[Entradas de localização de palavras e elementos]
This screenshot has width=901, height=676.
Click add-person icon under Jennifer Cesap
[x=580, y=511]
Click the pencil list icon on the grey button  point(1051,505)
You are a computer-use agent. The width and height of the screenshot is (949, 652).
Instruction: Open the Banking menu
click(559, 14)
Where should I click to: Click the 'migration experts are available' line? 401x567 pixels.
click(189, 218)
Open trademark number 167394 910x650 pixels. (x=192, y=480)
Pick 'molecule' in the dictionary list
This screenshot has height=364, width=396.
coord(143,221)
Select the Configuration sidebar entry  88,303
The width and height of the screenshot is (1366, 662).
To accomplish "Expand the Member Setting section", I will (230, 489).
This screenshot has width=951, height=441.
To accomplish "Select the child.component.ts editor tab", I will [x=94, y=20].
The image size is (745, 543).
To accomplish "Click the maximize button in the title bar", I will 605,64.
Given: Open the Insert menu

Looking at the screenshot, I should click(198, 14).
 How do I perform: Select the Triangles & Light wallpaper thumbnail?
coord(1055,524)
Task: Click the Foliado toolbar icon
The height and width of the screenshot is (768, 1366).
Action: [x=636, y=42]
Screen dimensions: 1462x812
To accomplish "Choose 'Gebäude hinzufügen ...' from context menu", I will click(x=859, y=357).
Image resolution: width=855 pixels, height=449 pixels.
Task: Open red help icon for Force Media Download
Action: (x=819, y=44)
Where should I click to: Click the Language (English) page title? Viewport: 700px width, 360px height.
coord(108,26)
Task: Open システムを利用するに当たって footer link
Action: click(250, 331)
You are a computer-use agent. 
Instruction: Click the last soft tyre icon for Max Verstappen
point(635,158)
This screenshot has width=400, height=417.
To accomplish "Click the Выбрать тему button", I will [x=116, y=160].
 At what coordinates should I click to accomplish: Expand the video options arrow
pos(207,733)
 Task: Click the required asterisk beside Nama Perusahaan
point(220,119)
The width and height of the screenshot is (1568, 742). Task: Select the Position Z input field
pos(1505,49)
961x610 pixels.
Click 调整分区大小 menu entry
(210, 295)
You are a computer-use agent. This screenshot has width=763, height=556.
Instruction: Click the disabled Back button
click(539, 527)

→ **O QUE FAZER**
Converta todas as linhas das entradas acima em uma lista numerada, sem incluir as linhas em branco.

→ **RESPOSTA**
1. This screenshot has width=901, height=676.
2. Click add-person icon under Jennifer Cesap
3. [x=580, y=511]
4. Click the pencil list icon on the grey button  point(1051,505)
5. You are a computer-use agent. The width and height of the screenshot is (949, 652).
6. Instruction: Open the Banking menu
7. click(559, 14)
8. Where should I click to: Click the 'migration experts are available' line? 401x567 pixels.
9. click(189, 218)
10. Open trademark number 167394 910x650 pixels. (x=192, y=480)
11. Pick 'molecule' in the dictionary list
12. This screenshot has height=364, width=396.
13. coord(143,221)
14. Select the Configuration sidebar entry  88,303
15. The width and height of the screenshot is (1366, 662).
16. To accomplish "Expand the Member Setting section", I will (230, 489).
17. This screenshot has width=951, height=441.
18. To accomplish "Select the child.component.ts editor tab", I will [x=94, y=20].
19. The image size is (745, 543).
20. To accomplish "Click the maximize button in the title bar", I will 605,64.
21. Given: Open the Insert menu
22. Looking at the screenshot, I should click(198, 14).
23.  How do I perform: Select the Triangles & Light wallpaper thumbnail?
24. coord(1055,524)
25. Task: Click the Foliado toolbar icon
26. The height and width of the screenshot is (768, 1366).
27. Action: [x=636, y=42]
28. Screen dimensions: 1462x812
29. To accomplish "Choose 'Gebäude hinzufügen ...' from context menu", I will click(x=859, y=357).
30. Image resolution: width=855 pixels, height=449 pixels.
31. Task: Open red help icon for Force Media Download
32. Action: (x=819, y=44)
33. Where should I click to: Click the Language (English) page title? Viewport: 700px width, 360px height.
34. coord(108,26)
35. Task: Open システムを利用するに当たって footer link
36. Action: click(250, 331)
37. You are a computer-use agent. 
38. Instruction: Click the last soft tyre icon for Max Verstappen
39. point(635,158)
40. This screenshot has width=400, height=417.
41. To accomplish "Click the Выбрать тему button", I will [x=116, y=160].
42.  At what coordinates should I click to accomplish: Expand the video options arrow
43. pos(207,733)
44.  Task: Click the required asterisk beside Nama Perusahaan
45. point(220,119)
46. The width and height of the screenshot is (1568, 742). Task: Select the Position Z input field
47. pos(1505,49)
48. 961x610 pixels.
49. Click 调整分区大小 menu entry
50. (210, 295)
51. You are a computer-use agent. This screenshot has width=763, height=556.
52. Instruction: Click the disabled Back button
53. click(539, 527)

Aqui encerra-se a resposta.